==== DATA SHOWN

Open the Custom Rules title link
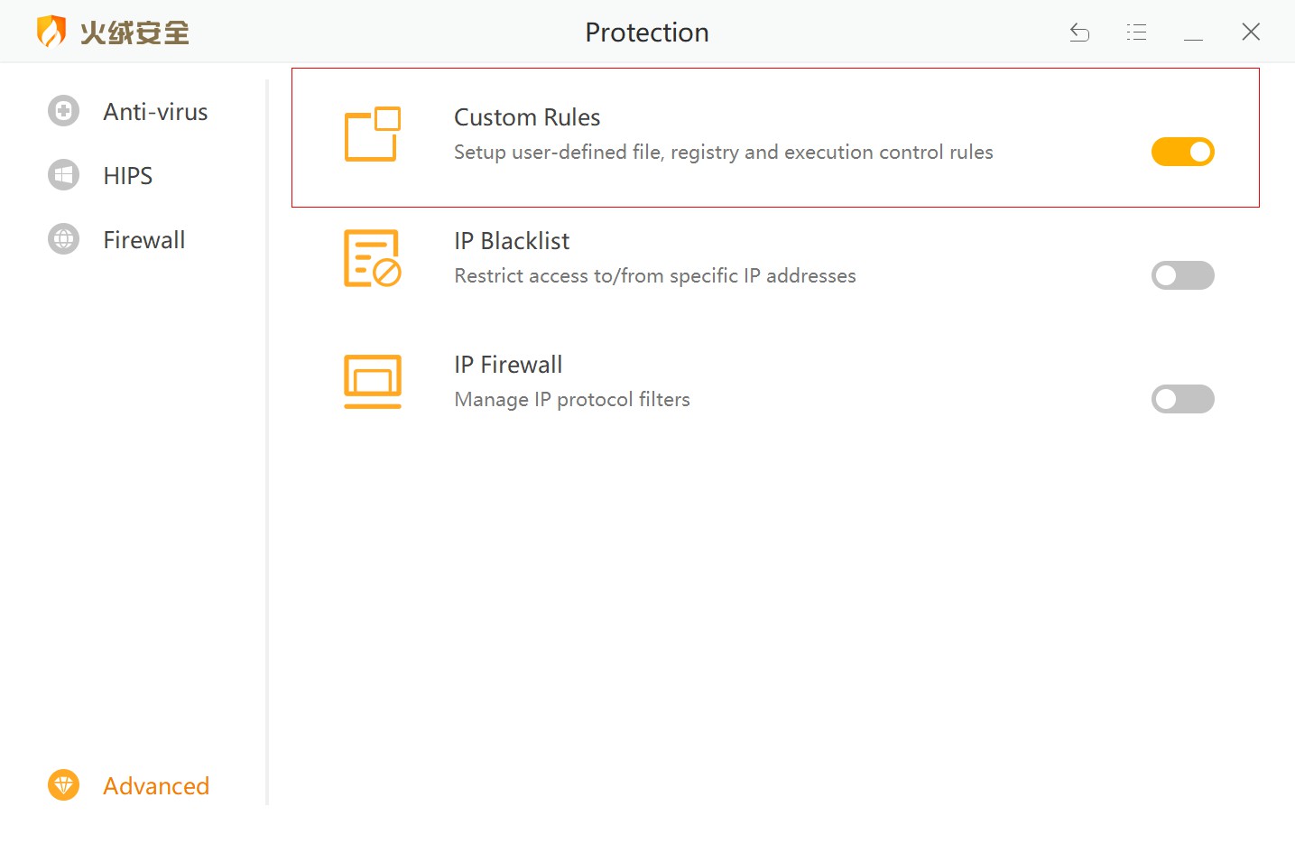This screenshot has width=1295, height=853. tap(527, 117)
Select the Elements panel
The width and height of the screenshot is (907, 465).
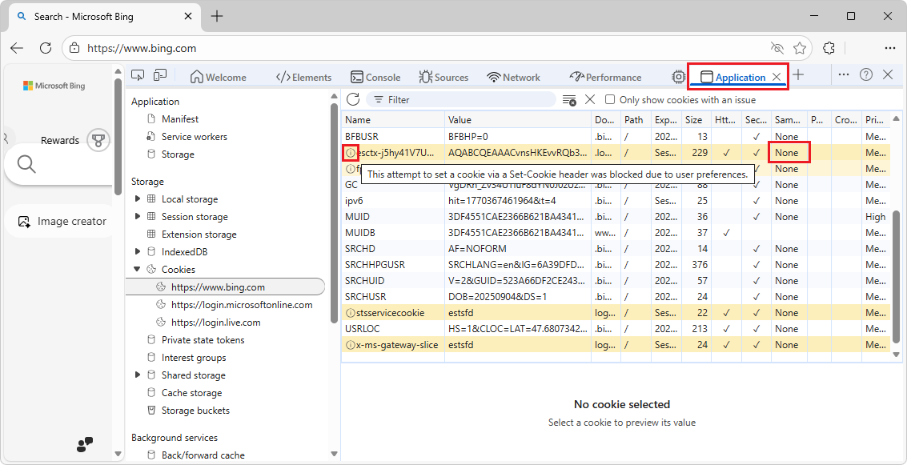tap(304, 76)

========

*DO THIS*
Could you rewrite all the records above as a two-column CSV with the headers instruction and coordinates, one row per record? Put each record's text under instruction and its answer under coordinates, quote every field, replace line breaks with spaces, and leave the pictures out.

*EXPECTED ANSWER*
instruction,coordinates
"Open the Custom Rules title link","This screenshot has width=1295, height=853. tap(527, 117)"
"Select the Elements panel The width and height of the screenshot is (907, 465).","tap(304, 76)"